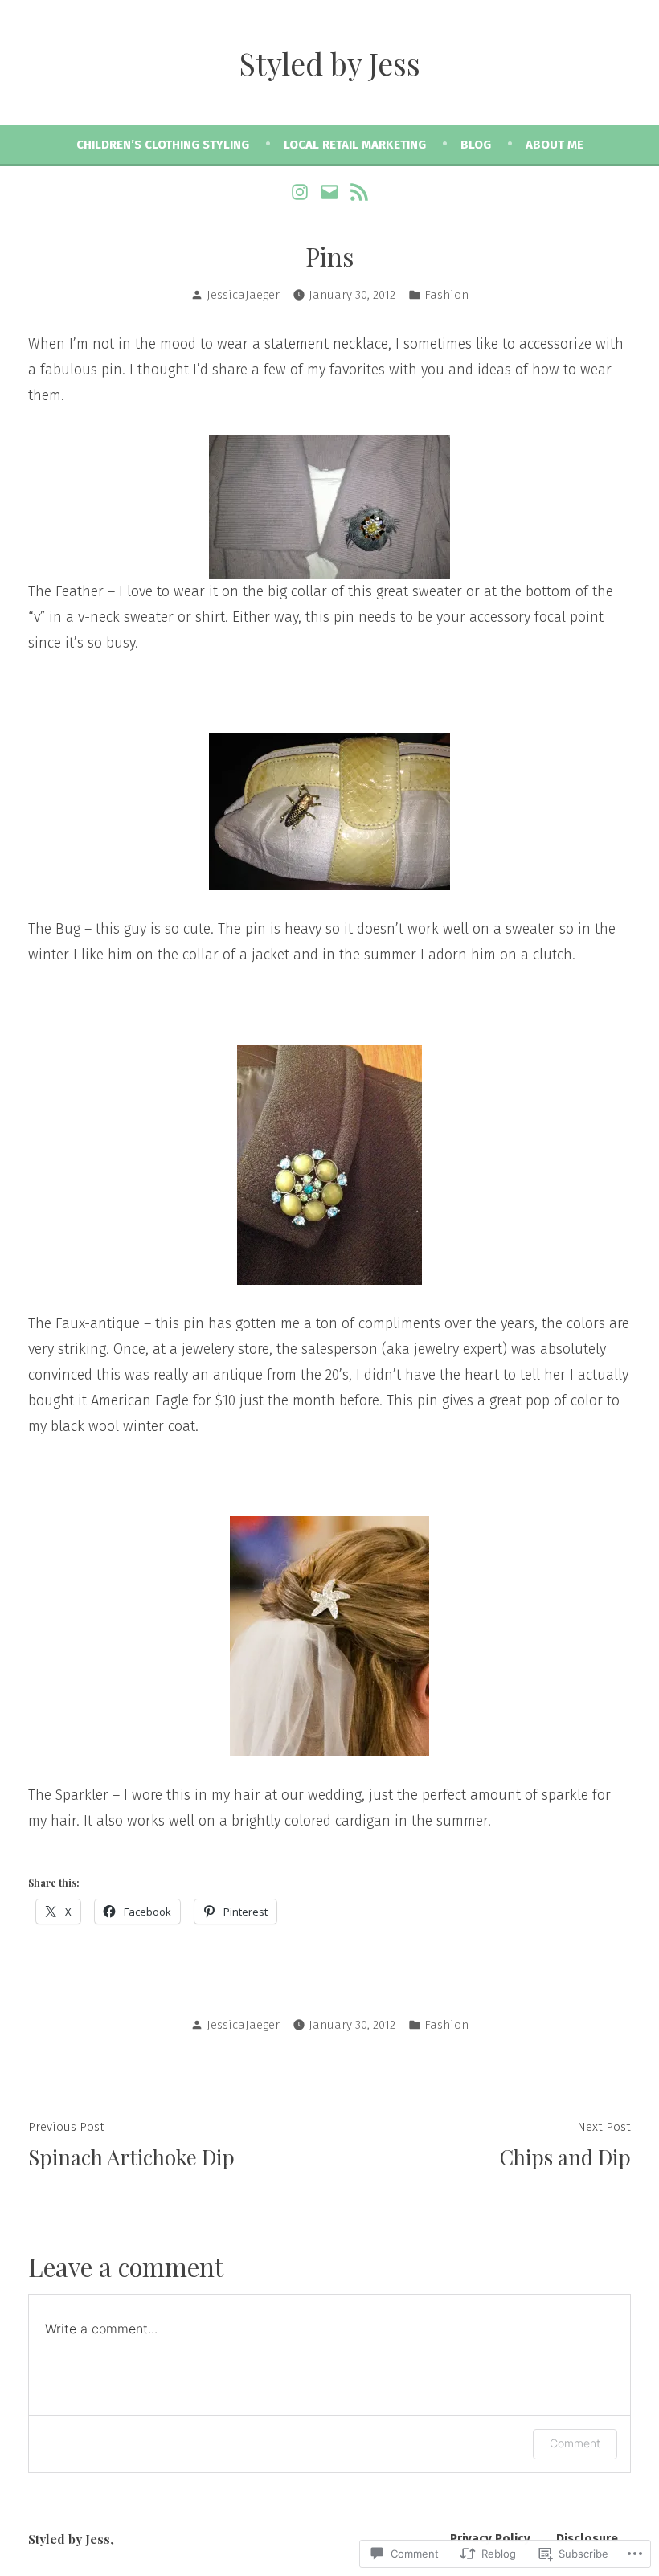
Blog (475, 144)
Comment (575, 2443)
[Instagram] (301, 191)
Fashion (446, 295)
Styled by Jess (329, 63)
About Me (554, 144)
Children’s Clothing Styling (162, 144)
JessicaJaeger (243, 295)
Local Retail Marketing (355, 144)
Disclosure (587, 2538)
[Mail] (330, 191)
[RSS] (356, 191)
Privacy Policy (490, 2538)
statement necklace (326, 344)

Exercise requirements: Pictures stay out; the data above is to be returned exactly.

Solution to this task:
Blog (475, 144)
Comment (575, 2443)
[Instagram] (301, 191)
Fashion (446, 295)
Styled by Jess (329, 63)
About Me (554, 144)
Children’s Clothing Styling (162, 144)
JessicaJaeger (243, 295)
Local Retail Marketing (355, 144)
Disclosure (587, 2538)
[Mail] (330, 191)
[RSS] (356, 191)
Privacy Policy (490, 2538)
statement necklace (326, 344)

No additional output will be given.